Con la misma piedad se acostumbra a tratar a los hombres que van a morir por crímenes que acaso hayan cometido, tanto para mitigar el miedo de la víctima como para salvar la conciencia del verdugo. En estos casos, sin embargo, se requiere un sedante más vigoroso: ron, por ejemplo, o coñac. En uno de los divertidos libros de cocina de Paul Reboux hay una receta que explica de un modo muy acertado la costumbre de la copa preletal. Reboux discute cómo hay que preparar un conejo para su ejecución:

 

Muchas personas de estómago exigente y corazón poco tierno crían conejos nada más que para comérselos.

Es este, en sí mismo, un acto de energía humana que yo no sabría llevar a cabo. Tras haber vivido en familia e intimidad con un conejo, tras haber mantenido con el animalito una relación cotidiana, sería tan incapaz de devorarlo asado como de comerme a un amigo.

No obstante, si posee usted un sentido de la realidad lo bastante acendrado, y quiere por añadidura que su conejo sepa mejor que el del vecino, cuídese de alimentarlo...

 

A continuación monsieur Reboux detalla cuidadosamente la dieta: leche caliente mientras la bestezuela sigue mamando de la madre, lechuga tierna y ensalada verde cuando crece, granos de maíz y algunas zanahorias suculentas.

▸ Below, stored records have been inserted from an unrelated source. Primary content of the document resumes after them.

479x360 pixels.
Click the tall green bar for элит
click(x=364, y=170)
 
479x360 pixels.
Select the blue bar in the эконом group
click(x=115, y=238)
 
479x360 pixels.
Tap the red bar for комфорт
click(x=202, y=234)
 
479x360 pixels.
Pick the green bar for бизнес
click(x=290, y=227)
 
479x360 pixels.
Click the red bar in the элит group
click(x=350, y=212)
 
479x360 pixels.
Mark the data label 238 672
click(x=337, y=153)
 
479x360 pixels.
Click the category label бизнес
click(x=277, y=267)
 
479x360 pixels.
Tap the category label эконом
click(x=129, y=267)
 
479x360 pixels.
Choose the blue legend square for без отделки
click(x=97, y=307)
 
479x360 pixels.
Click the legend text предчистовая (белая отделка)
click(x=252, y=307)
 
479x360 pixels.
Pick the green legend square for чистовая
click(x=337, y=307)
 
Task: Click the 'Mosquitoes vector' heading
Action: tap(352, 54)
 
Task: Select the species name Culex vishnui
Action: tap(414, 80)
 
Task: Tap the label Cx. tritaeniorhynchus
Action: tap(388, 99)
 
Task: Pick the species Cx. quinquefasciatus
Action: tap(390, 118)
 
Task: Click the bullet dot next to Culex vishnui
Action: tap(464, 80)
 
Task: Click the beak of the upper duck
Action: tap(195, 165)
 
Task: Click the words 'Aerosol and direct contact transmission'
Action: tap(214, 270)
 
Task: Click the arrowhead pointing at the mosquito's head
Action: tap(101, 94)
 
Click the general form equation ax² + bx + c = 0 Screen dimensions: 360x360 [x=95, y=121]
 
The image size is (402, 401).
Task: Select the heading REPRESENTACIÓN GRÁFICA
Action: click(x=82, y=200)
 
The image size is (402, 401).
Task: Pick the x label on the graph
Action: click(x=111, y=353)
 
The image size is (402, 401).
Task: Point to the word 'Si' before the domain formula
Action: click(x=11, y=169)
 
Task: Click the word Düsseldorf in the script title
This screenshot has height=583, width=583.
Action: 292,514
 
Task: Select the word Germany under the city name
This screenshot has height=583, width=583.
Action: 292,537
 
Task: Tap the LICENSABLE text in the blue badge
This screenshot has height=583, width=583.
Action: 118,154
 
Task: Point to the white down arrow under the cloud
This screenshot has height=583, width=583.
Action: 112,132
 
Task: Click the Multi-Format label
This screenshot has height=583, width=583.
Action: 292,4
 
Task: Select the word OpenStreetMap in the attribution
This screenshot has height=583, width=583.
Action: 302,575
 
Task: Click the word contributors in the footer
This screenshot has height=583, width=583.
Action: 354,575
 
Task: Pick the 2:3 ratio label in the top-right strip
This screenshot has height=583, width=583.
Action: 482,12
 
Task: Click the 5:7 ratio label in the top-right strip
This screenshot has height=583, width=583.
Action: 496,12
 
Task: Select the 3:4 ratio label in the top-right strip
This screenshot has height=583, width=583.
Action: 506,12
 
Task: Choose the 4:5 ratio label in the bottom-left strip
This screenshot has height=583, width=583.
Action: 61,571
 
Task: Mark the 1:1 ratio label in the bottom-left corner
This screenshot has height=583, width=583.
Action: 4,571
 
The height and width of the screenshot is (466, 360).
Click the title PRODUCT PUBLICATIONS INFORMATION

Y hierbas, por supuesto, para perfumarle la carne antes y no después de cocinarlo.

Al conejo le encantará la sopa de puerros, y el caldo de patatas con pan. ¡E incluso, los domingos, una tacita de café con leche!

 

El día de la ejecución, finalmente, dele a beber una copa de buen marc. Aunque tradicional en estas ocasiones, el ron lo hará más indiferente aún a su destino. Tras lo cual, sin escrúpulo alguno, podrá asestarle el golpe decisivo y final en el pescuezo. Su conejo estará tan anestesiado que nada podrá importarle en exceso.

¡Y usted estará seguro de haberle dado una hermosa vida y una hermosa muerte!